Grünen-Kanzlerkandidatin Baerbock: Mission Kanzlerinnenamt

 © Imago

Sie ist der Liebling der Grünen. Doch am Tag ihrer Nominierung wendet sich Kanzlerkandidatin Annalena Baerbock an jene, die noch nie grün gewählt haben. Die ersten Ökos warnen Baerbock bereits vor einem allzu mittigen Kurs.

Robert Habeck möchte gar nicht erst den Eindruck erwecken, dass ihm die Entscheidung leicht gefallen sei. "Wir beide wollten es“, gesteht der Grünen-Chef am Montagvormittag. „Schwierige Gespräche“ hätten er und Baerbock in den vergangenen Monaten zur Klärung der Frage geführt, wer von beiden ins Rennen um die Kanzlerschaft gehen soll.
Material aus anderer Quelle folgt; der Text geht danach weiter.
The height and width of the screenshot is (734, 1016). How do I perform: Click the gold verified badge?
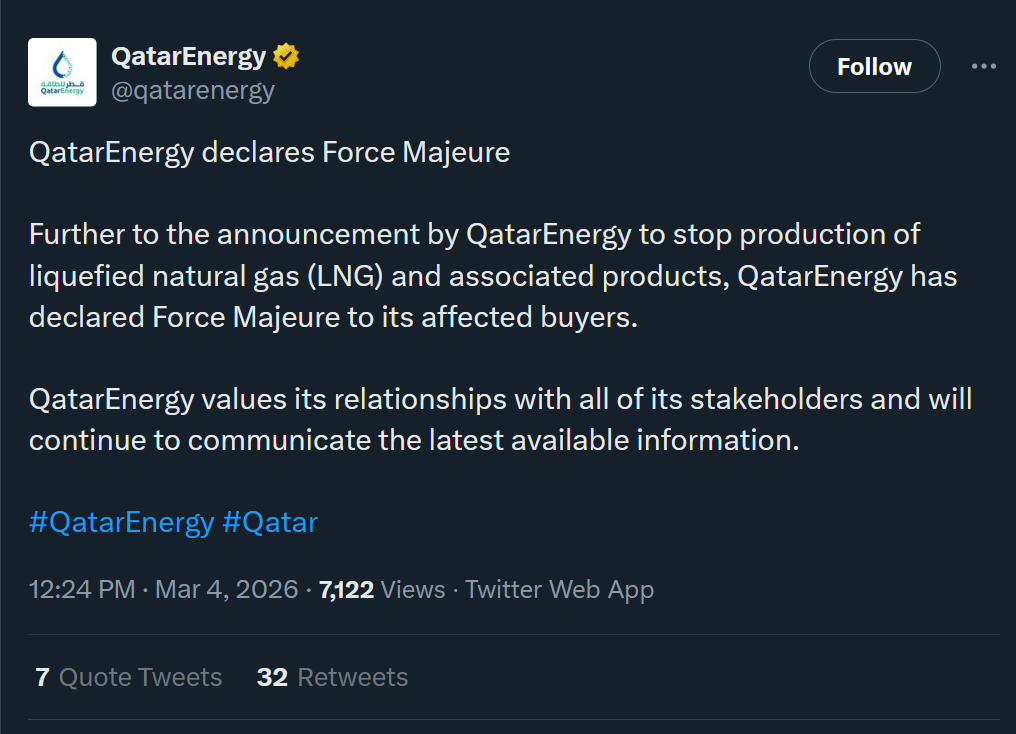287,57
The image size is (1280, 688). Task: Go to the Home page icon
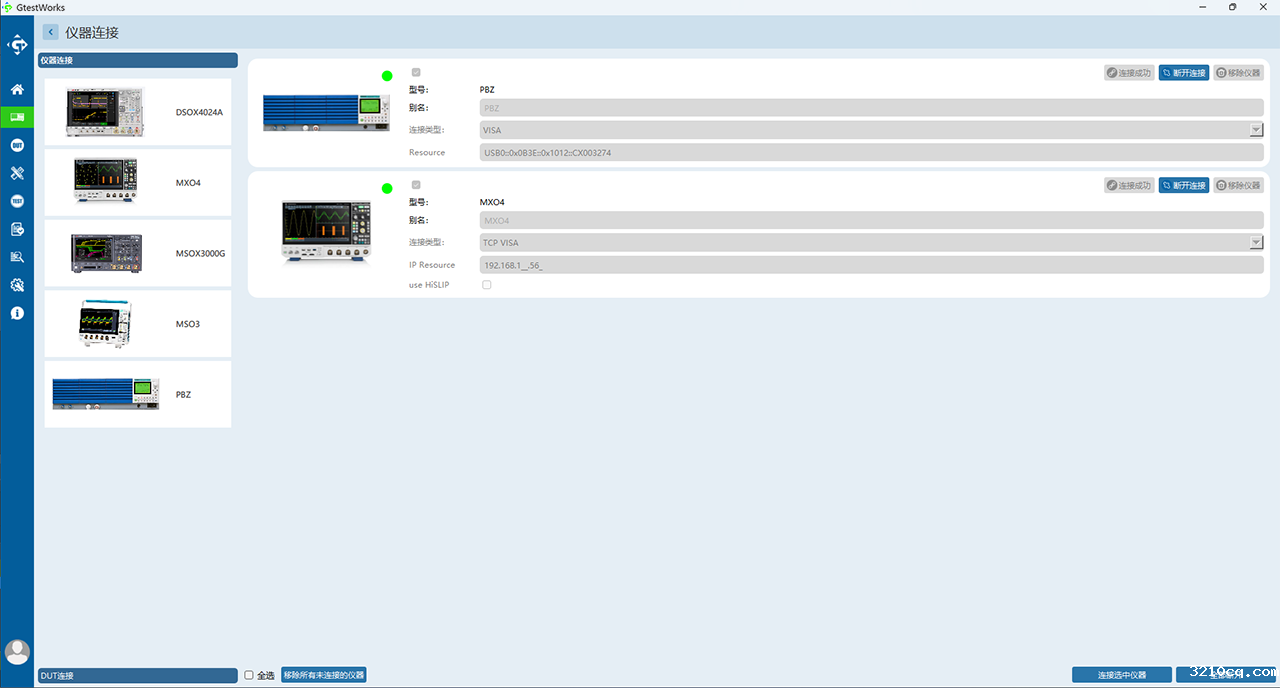click(17, 89)
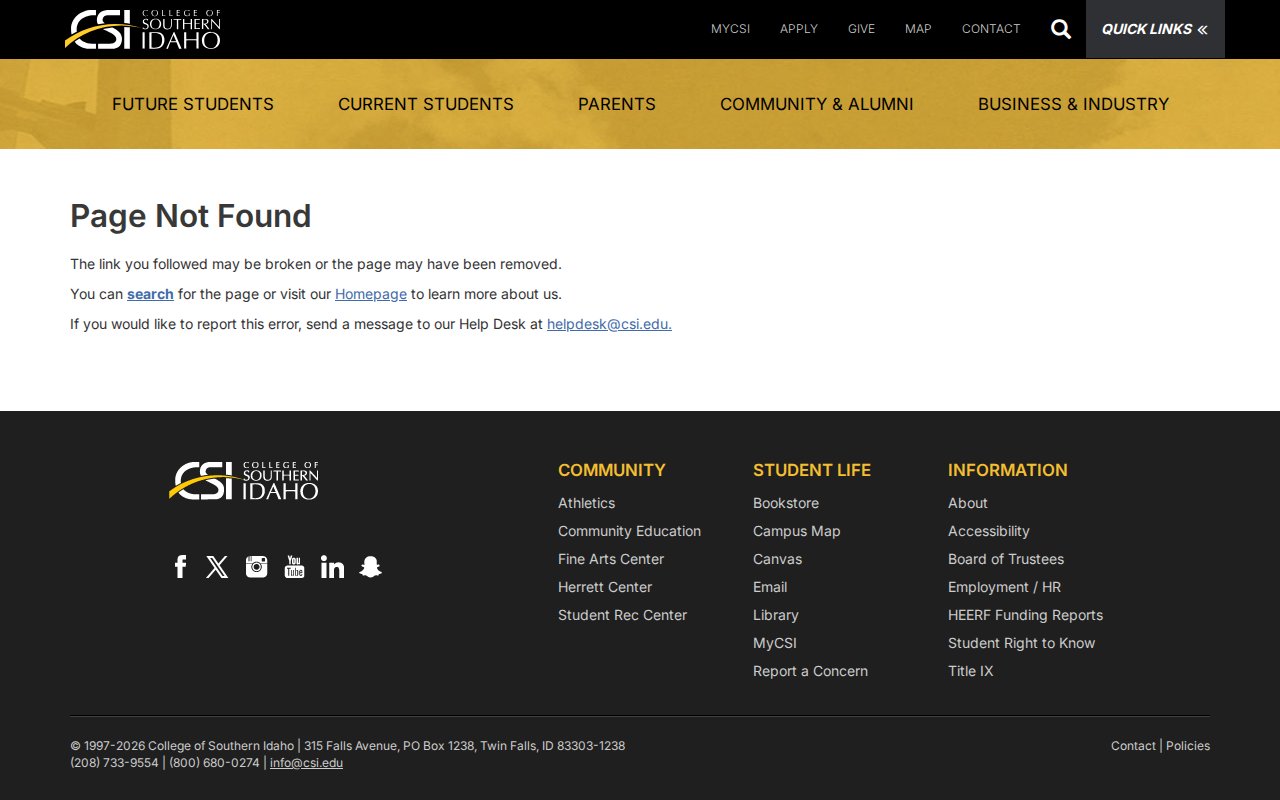
Task: Open the Facebook social icon
Action: [180, 567]
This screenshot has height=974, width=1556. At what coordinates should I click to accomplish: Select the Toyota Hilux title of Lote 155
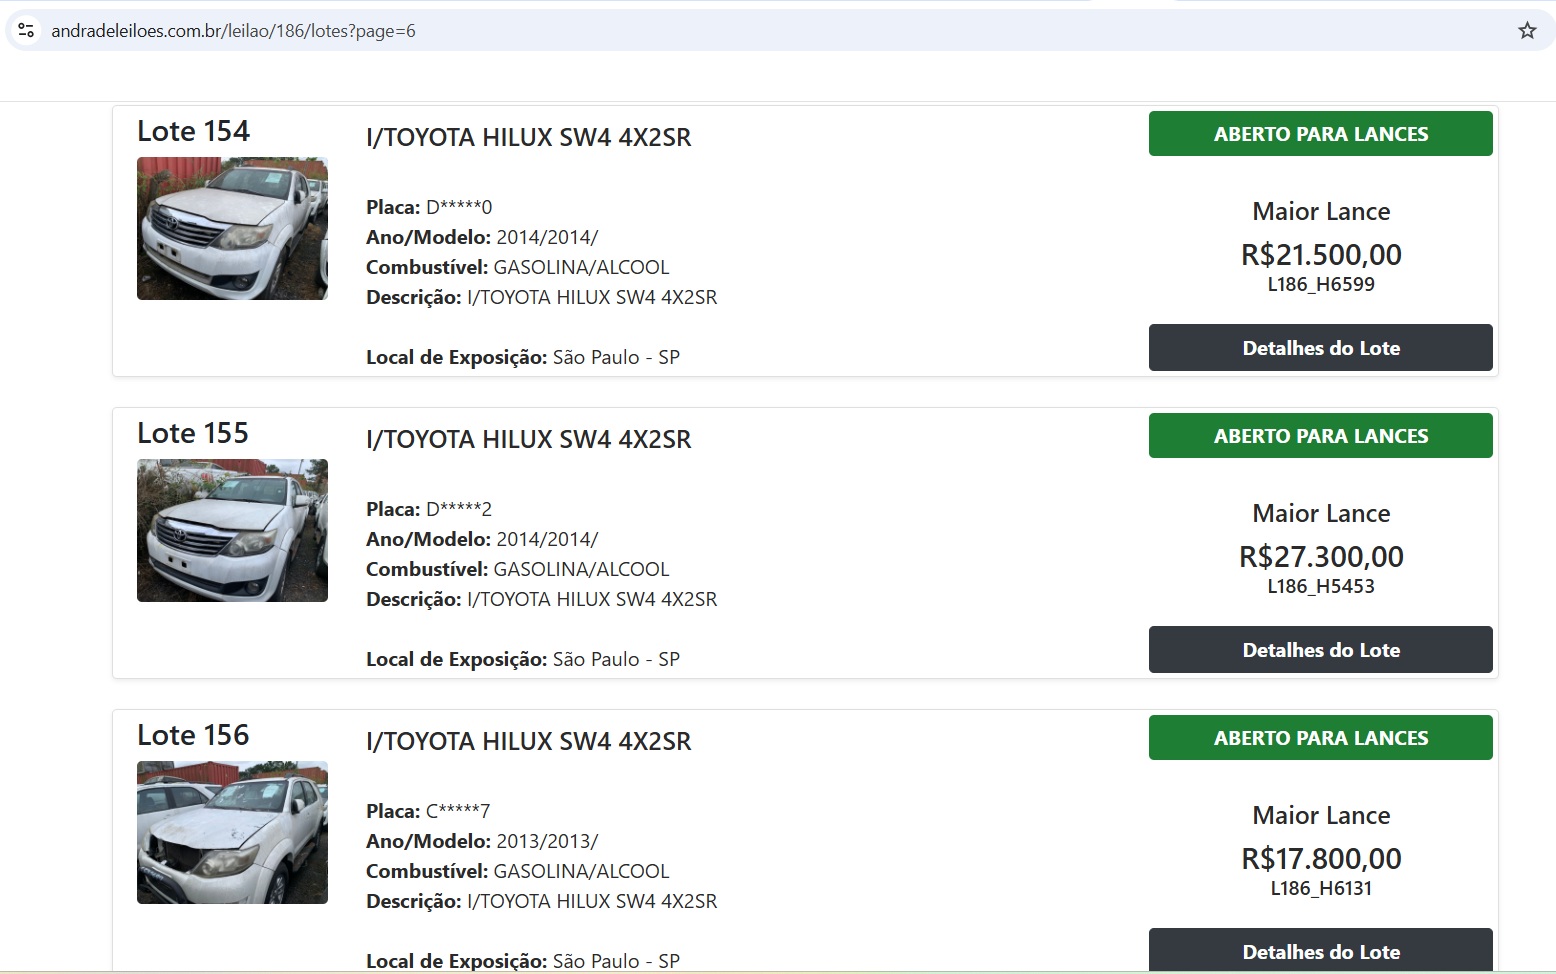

„Aber am Ende kann es nur eine machen", sagt Habeck.

Habeck preist Baerbock als kämpferische, fokussierte, willensstarke Frau, ehe er ihr die Bühne überlässt. Sie streicht ihm im Vorbeigehen über den Arm.

Noch im Herbst 2017 war Annalena Baerbock eine kaum bekannte Bundestagsabgeordnete aus Potsdam. Sie hatte Mühe damit, die Brandenburger Lokalpresse für sich zu interessieren; erst recht galt dies für überregionale Medien.

Keine vier Jahre später hat die 41-jährige gebürtige Hannoveranerin die Chance, Kanzlerin zu werden. Und das als Grüne. Am Montag, an ihrem großen Tag, gibt Baerbock einen Einblick in die Strategie für ihre Mission Kanzleramt.